McClatchy (5/16, Wise) reports on driverless cars and notes that “at a Senate hearing Wednesday, lawmakers grappled with the policy implications and risks posed by the latest advancements in vehicle technology, and pondered what rules or standards might be needed nationwide.” Sen. Jay Rockefeller (D-WV) the chairman of the Senate Committee on Commerce, Science and Transportation, asked, “As our cars become more connected – to the Internet, to wireless networks, with each other and with our infrastructure – are they at risk of catastrophic cyberattacks?” Meanwhile, “David Strickland, the head of the National Highway Traffic Safety Administration, said his agency had created a new division within the Office of Vehicle Safety Research to focus on cybersecurity.”

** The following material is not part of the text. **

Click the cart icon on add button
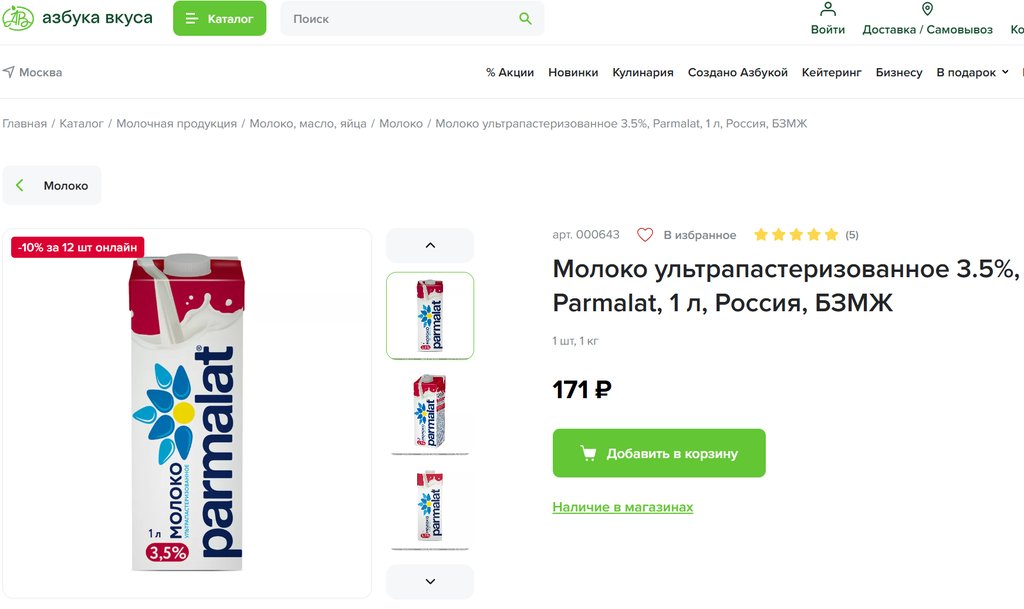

The Hill (5/16, Laing) reports in its “Transportation” blog that “the top ranking Republican on the Senate’s Transportation committee, Sen. John Thune (R-SD), expressed more optimism about driverless cars and other new automation technologies for vehicles.” Meanwhile, Automobile Manufactures President Mitch Bainwol told the panel that “given that more than 90 percent of crashes result from human mistakes, the combination of emerging driver-assist features, connectivity and ultimately autonomous vehicles offer the promise of safer mobility.” Bainwol added that the hurdles to implementation of safety technology are “(1) Consumer acceptance, (2) product liability, (3) connectivity and (4) fleet mix concerns.”

Also reporting on the hearing are Bloomberg News (5/16, Keane), the Detroit News (5/15, Shepardson), and the Clarksburg (WV) Exponent-Telegram (5/16).

Survey Shows Drivers Increasingly Comfortable With Autonomous Vehicles.Bloomberg BusinessWeek (5/15, Fitchard) reports, “The auto industry has long said that one of the biggest obstacles to commercializing the self-driving vehicle is consumer mindset: Not everyone is comfortable handing the wheel to the in-dash computer while hurtling down the highway.” However, “a new study by Cisco Systems (CSCO) shows that consumers around the world may be more amenable to the autonomous vehicle than has been thought.” BusinessWeek reports that “in a global survey of 1,514 consumers aged 18 or older, Cisco found that 57 percent would put their trust in a driverless vehicle.” In the US, 60 percent were comfortable. MSN Autos(5/16, Newcomb) also reports.

WAVE-TV Louisville, KY (5/16, MacDonald) also reports on its website on the privacy implications of increased technology in vehicles.